Sometimes movies look so much better on paper and storyboards rather than on an actual reel of film. Such is the case with Shoot ‘Em Up. It is every writer’s wet dream, a movie light on plot, dialogue and substance; heavy on nonstop action, including incredible gun and knife fights, car chases, aerial battles and scenes of excruciating pain (also known as torture). I can only imagine the smile on the face of writer/director Michael Davis as he penned this. I can also imagine the frowns of everyone during post production when they saw the final product.
Clive Owen is Mr. Smith, a guy very similar in nature to his previous role of Dwight McCarthy in Sin City. He’s a loner with a shitload of guns and the keen ability to use them, and he has a soft spot in his heart for prostitutes (don’t we all?). It’s a good thing too because he’s got himself and his hooker girlfriend Donna (Monica Bellucci) in a middle of a very bad situation.
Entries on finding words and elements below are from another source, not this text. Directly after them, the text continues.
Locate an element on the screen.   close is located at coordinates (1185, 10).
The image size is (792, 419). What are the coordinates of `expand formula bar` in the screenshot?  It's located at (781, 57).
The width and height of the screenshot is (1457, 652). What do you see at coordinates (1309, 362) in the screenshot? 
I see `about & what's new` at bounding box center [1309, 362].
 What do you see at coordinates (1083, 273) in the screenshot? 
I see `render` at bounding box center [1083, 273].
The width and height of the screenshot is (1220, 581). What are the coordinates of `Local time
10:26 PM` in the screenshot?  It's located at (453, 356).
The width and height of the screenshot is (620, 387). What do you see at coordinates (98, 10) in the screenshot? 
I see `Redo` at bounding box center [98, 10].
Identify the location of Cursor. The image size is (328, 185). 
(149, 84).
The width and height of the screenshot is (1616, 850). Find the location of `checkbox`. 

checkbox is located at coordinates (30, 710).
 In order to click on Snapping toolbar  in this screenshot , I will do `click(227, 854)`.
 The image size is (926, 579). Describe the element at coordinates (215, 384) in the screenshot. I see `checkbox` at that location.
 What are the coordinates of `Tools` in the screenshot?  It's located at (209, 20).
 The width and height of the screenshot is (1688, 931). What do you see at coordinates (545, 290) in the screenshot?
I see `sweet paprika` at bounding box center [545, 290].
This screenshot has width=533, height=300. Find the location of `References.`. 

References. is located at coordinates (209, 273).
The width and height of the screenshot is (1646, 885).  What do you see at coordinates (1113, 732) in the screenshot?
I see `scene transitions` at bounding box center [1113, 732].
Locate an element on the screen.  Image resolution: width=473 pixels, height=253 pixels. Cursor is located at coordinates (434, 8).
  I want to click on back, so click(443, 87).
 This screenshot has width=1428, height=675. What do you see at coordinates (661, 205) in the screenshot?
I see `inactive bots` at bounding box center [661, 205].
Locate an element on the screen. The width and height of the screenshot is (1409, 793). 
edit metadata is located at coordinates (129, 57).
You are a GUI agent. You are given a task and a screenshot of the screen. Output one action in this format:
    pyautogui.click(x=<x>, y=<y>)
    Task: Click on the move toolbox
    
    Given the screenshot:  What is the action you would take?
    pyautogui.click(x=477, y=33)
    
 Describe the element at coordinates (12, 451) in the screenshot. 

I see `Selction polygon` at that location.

By saving a newborn baby (named Oliver) from execution, they’re now the number one enemy of Hertz (Paul Giamatti), a middle manager hustler-type with visions and talk of grandeur. Wave after wave of his henchmen hunt them until finally, Smith decides to bring the war to their doorstep, at which time what was already seen as over-the-top action, is taken 15 notches higher.
And that is what makes Shoot ‘Em Up a fun movie to watch. The action is simply a sight to see. I don’t recall seeing such outrageous gun fights and action scenes put to film before. The closest I’ve seen to this level was in the 2006 flick Crank. Any scene that could have a gun discharging or have blood being spilled, does. That includes sex scenes, sky diving scenes and a scene at a seemingly serene playground. There are no preconceived notions that there is an actual story to tell – it is all about balls-to-the-wall energy.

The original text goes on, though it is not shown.